SUPPLIED MATERIAL:
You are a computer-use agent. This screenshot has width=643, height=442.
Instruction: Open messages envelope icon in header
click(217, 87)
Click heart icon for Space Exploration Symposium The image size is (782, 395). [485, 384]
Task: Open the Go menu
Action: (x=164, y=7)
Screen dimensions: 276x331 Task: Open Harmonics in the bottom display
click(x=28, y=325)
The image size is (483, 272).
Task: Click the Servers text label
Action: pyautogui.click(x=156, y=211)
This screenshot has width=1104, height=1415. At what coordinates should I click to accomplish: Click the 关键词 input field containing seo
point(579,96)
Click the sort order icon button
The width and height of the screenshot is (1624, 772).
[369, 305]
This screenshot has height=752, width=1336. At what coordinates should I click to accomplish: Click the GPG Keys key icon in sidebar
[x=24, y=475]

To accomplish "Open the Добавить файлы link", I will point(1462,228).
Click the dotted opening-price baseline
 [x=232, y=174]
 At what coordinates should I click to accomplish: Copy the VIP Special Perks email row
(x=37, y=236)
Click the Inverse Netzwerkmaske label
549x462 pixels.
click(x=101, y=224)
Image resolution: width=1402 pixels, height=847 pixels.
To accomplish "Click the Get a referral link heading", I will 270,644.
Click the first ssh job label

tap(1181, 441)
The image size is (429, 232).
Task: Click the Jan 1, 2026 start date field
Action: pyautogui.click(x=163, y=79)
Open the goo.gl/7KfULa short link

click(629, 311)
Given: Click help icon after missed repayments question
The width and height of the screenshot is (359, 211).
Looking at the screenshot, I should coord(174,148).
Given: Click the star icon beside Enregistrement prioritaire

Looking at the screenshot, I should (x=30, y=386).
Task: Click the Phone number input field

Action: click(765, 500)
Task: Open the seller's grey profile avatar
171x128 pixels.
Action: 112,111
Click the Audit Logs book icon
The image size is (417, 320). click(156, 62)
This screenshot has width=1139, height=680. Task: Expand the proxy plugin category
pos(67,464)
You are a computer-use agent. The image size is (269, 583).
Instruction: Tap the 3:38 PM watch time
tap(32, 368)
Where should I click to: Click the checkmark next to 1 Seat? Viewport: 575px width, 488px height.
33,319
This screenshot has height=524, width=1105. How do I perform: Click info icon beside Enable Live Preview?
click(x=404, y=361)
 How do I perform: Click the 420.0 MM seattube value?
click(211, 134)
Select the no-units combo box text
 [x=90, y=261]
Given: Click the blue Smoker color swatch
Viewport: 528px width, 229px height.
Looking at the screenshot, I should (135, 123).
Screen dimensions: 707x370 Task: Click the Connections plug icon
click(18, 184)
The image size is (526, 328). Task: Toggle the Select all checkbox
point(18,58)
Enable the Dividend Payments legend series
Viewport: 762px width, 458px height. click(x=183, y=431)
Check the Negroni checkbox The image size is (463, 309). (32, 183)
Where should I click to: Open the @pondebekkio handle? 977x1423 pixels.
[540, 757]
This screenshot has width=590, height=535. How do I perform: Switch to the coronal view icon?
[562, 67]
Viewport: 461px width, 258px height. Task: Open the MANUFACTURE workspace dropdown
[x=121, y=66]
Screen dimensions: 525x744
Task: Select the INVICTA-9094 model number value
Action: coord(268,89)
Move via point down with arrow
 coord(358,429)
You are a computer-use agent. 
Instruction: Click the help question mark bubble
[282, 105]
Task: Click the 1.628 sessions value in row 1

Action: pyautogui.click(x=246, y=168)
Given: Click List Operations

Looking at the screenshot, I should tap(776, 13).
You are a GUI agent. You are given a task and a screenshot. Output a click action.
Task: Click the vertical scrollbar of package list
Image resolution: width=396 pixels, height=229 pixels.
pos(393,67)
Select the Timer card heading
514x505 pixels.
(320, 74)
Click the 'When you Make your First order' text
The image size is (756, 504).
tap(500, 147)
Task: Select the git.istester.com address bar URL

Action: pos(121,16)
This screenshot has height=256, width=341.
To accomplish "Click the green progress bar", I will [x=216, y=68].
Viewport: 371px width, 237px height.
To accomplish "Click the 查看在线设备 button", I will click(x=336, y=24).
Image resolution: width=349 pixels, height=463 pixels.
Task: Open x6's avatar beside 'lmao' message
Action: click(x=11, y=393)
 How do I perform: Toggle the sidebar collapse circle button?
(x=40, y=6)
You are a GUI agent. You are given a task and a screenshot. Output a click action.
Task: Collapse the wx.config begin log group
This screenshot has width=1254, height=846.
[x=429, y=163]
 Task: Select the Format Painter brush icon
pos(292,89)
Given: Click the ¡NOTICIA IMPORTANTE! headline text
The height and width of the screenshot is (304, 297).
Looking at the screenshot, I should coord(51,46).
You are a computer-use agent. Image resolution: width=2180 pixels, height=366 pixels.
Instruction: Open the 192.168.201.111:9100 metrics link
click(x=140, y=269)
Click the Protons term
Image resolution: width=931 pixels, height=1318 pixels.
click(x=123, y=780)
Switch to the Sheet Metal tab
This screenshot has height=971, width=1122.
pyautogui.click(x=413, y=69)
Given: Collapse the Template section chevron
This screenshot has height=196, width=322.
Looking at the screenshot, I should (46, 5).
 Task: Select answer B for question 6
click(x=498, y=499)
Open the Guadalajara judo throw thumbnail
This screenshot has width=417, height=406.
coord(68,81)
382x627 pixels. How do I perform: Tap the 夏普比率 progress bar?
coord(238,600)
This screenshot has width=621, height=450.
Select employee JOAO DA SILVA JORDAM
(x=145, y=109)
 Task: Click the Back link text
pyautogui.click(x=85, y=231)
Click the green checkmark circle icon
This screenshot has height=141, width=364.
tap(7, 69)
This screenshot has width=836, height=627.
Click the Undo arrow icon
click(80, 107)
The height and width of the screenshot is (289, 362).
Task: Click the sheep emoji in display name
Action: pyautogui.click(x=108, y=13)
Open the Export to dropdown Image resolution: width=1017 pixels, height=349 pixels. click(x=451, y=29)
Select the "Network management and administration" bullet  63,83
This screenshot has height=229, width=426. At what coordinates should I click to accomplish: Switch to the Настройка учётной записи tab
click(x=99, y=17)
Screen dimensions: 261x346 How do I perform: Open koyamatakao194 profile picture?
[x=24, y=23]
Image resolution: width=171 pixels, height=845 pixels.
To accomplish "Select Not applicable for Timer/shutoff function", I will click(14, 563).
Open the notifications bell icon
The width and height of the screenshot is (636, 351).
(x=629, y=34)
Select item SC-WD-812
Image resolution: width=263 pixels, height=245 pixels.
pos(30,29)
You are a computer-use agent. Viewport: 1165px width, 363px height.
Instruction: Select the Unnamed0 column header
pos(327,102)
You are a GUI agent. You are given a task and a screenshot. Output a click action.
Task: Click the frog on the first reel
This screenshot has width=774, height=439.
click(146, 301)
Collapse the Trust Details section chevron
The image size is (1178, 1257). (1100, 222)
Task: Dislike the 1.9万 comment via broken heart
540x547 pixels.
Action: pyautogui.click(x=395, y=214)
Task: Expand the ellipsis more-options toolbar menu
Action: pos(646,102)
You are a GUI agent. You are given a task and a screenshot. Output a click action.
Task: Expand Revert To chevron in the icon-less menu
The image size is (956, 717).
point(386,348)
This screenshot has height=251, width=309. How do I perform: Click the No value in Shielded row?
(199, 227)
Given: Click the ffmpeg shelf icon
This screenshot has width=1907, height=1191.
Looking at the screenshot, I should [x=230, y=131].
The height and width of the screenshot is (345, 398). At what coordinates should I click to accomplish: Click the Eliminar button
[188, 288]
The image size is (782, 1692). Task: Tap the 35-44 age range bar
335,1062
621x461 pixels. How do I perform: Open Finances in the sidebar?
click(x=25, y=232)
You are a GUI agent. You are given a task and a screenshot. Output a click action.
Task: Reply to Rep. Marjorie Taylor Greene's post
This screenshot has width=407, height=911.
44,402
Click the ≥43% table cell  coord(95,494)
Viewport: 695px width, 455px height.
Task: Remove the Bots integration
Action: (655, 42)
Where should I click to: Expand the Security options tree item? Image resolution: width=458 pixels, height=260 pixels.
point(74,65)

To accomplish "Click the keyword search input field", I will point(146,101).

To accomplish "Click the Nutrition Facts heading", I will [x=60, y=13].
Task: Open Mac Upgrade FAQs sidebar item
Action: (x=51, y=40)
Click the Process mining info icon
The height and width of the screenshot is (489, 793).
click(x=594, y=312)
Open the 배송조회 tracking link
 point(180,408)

GOAL OF THE EXERCISE: Retype the rows above without any changes, from the line with "Click heart icon" up to and including the line with "Action: pyautogui.click(x=156, y=211)".

EXPECTED ANSWER:
Click heart icon for Space Exploration Symposium The image size is (782, 395). [485, 384]
Task: Open the Go menu
Action: (x=164, y=7)
Screen dimensions: 276x331 Task: Open Harmonics in the bottom display
click(x=28, y=325)
The image size is (483, 272).
Task: Click the Servers text label
Action: pyautogui.click(x=156, y=211)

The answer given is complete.